Master numeric operations in Go: creation, math utilities, rounding, random numbers, powers, roots, and conversions between numbers and strings.

Creating Numbers

Go has several numeric types: int, int64, uint, float32, float64, and others. There is no single "Number" type; you choose the type that fits your data. For most general use, int and float64 are common.

1. Integers and Floats

Use int for integers and float64 for decimal numbers.

2. Byte (1-Byte Unsigned Integer)

The type byte is an alias for uint8: values from 0 to 255.

Finding Min and Max

Go 1.21+ has built-in min and max functions that work with ordered types (integers, floats, strings). For two values, use min(a,b) or max(a,b). For more, chain them or use a loop.

1. Finding Minimum

Use the built-in min() function (Go 1.21+).

2. Finding Maximum

Use the built-in max() function (Go 1.21+).

Rounding Numbers

Use math.Round for "round to nearest integer". For N decimal places, scale by 10^N, round, then scale back, or use formatting and parsing.

1. Rounding to Integer

Use math.Round() from the math package. It returns a float64.

2. Rounding to N Decimal Places

Scale by 10^N, round, then divide by 10^N.

Floor and Ceiling

math.Floor returns the largest integer less than or equal to the value. math.Ceil returns the smallest integer greater than or equal. Both take and return float64.

1. Floor of a Number

Use math.Floor().

2. Ceiling of a Number

Use math.Ceil().

Random Numbers

The math/rand package provides rand.Float64() for [0, 1) and rand.Intn(n) for [0, n). From Go 1.20 onward, the default generator is seeded automatically. For random integers in [a, b] inclusive, use rand.Intn(b-a+1)+a.

1. Random Float from 0 to 1

rand.Float64() returns a float in [0, 1) — includes 0, excludes 1.

2. Random Integer from a to b (Inclusive)

Use variables a and b, then rand.Intn(b-a+1)+a so both bounds are inclusive.

Powers and Roots

Use math.Pow(x, y) for x^y. For an integer power of an integer, you can also use a loop or math.Pow. The nth root of x is math.Pow(x, 1/n) (use 1.0/n for float division).

1. Finding a^b

Use math.Pow(a, b). Both arguments and the result are float64.

2. Finding Nth Root

The nth root of x is x^(1/n). Use 1.0/n so the exponent is float.

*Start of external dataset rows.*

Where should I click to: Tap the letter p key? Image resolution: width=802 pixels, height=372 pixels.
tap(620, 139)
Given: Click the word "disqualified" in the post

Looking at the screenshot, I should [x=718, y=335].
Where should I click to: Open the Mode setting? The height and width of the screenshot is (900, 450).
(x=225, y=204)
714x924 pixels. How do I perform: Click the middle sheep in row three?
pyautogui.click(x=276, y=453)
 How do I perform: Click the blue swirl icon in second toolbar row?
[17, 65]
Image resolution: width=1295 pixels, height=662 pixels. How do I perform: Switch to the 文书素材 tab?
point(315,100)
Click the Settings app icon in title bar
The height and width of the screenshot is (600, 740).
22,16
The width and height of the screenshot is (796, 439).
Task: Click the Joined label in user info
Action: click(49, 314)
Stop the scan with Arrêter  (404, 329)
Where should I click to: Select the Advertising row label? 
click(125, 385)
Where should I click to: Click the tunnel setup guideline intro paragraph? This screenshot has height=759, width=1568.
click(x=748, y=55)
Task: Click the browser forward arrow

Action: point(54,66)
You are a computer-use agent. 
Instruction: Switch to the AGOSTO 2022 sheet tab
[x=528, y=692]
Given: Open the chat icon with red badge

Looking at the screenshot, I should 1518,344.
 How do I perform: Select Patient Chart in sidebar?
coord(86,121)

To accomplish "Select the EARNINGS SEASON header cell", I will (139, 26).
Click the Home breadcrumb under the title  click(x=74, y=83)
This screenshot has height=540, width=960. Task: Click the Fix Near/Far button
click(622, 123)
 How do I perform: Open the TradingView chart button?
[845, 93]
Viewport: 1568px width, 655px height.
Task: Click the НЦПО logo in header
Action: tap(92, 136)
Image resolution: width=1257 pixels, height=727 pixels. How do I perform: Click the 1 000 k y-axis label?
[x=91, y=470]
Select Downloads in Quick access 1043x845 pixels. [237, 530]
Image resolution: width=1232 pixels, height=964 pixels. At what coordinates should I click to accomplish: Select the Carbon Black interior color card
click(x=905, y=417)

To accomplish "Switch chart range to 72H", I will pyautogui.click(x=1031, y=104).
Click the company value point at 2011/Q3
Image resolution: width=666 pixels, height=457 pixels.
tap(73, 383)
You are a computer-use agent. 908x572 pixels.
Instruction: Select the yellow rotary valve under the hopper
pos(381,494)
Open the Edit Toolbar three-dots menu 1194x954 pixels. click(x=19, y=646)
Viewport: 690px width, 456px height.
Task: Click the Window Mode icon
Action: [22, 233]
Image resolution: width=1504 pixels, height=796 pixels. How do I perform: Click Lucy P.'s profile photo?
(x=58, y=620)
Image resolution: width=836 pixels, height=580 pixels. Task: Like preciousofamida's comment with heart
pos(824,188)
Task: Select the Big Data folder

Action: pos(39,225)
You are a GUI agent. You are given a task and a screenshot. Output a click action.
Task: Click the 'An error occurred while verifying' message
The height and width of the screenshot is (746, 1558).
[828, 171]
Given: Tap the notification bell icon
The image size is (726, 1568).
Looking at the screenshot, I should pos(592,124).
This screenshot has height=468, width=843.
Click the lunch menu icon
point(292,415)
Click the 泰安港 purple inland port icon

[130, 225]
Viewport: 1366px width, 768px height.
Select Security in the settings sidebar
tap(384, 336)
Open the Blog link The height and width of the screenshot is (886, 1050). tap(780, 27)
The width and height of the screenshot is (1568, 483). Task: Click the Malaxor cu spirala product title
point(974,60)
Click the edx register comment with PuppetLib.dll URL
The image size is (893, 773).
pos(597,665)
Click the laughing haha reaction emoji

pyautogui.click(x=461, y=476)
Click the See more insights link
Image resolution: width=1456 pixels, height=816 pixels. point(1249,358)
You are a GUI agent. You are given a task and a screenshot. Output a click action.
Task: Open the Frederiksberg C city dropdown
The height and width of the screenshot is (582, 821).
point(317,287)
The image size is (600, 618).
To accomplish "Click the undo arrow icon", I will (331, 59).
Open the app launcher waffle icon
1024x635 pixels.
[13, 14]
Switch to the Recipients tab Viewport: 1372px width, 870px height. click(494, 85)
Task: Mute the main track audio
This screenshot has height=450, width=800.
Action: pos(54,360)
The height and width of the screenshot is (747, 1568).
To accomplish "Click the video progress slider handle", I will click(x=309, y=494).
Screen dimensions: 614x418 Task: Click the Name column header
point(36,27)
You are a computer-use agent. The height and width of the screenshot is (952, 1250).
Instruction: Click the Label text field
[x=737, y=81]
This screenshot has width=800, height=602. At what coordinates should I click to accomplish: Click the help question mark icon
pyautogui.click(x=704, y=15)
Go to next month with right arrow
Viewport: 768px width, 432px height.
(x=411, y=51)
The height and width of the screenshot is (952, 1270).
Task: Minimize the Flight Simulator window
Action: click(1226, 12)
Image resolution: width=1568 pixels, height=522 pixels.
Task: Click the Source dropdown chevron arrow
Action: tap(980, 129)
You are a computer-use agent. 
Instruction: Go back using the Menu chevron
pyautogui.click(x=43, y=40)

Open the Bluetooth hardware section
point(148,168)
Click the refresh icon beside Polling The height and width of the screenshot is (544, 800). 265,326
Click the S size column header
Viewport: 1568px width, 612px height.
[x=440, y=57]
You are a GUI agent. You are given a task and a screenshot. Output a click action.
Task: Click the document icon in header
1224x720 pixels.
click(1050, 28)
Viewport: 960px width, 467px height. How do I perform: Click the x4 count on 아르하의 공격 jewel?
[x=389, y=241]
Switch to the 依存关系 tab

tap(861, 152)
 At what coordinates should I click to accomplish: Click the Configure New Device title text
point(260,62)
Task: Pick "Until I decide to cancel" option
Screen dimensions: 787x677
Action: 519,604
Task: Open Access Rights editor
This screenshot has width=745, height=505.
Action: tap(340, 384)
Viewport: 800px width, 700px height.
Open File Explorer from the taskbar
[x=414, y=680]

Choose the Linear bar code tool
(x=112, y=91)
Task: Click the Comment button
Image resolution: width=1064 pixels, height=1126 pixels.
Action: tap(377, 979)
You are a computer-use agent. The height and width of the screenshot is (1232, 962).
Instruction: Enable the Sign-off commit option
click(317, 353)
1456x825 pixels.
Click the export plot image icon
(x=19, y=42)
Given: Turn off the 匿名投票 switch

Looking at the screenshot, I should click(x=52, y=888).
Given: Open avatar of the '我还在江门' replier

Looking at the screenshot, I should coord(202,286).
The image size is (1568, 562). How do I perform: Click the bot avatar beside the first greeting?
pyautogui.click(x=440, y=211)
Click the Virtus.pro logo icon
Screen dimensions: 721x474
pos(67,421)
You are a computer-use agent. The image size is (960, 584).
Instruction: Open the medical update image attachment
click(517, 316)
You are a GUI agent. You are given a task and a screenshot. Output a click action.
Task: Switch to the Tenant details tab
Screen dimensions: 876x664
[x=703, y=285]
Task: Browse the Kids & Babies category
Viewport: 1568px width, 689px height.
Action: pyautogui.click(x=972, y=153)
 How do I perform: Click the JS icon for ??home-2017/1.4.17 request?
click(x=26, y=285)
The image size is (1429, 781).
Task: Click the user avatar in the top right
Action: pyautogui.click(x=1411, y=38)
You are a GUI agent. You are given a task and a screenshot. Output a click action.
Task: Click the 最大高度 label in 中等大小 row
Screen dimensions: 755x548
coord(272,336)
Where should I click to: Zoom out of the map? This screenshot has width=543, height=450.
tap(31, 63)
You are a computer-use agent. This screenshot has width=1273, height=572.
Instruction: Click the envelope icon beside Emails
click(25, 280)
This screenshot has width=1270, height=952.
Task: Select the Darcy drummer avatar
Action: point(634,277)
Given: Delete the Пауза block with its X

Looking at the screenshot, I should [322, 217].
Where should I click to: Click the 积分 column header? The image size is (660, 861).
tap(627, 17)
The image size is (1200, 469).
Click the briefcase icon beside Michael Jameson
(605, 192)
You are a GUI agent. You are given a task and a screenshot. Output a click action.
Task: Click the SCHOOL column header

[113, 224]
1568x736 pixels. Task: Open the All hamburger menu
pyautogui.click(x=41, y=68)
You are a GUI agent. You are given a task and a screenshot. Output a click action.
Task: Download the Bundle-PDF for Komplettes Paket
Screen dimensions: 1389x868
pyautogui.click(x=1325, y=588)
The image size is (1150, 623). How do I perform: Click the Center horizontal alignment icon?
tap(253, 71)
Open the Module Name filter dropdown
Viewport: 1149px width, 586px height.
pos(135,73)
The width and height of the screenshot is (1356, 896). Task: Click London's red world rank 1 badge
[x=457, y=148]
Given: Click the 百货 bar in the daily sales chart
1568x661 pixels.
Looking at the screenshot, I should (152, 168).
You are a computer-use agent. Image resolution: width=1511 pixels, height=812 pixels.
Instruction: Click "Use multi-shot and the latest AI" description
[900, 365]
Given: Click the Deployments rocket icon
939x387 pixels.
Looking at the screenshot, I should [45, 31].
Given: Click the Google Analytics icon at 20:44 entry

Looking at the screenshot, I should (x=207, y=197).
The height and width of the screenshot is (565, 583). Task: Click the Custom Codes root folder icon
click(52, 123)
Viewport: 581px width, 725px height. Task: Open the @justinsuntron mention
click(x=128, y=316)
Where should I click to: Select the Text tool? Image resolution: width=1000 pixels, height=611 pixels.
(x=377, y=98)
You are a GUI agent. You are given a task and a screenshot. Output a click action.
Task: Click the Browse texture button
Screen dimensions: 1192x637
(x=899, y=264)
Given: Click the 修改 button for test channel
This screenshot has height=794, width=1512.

Number ↔ String Conversion

Use strconv.Itoa and strconv.FormatFloat for number → string. Use strconv.Atoi and strconv.ParseFloat for string → number. Always check the error return for parsing.

1. Converting Number to String

Use strconv.Itoa for int, strconv.FormatFloat for float64.

2. Converting String to Number

Use strconv.Atoi for int and strconv.ParseFloat for float. Check the error.

Validating Numbers

Go does not have NaN for integers. For string-to-number validation, call strconv.Atoi or strconv.ParseFloat and check if err != nil. Invalid input returns an error instead of a special value.

1. Checking if a String is a Valid Number

Attempt to parse and check the error. Invalid strings return a non-nil error.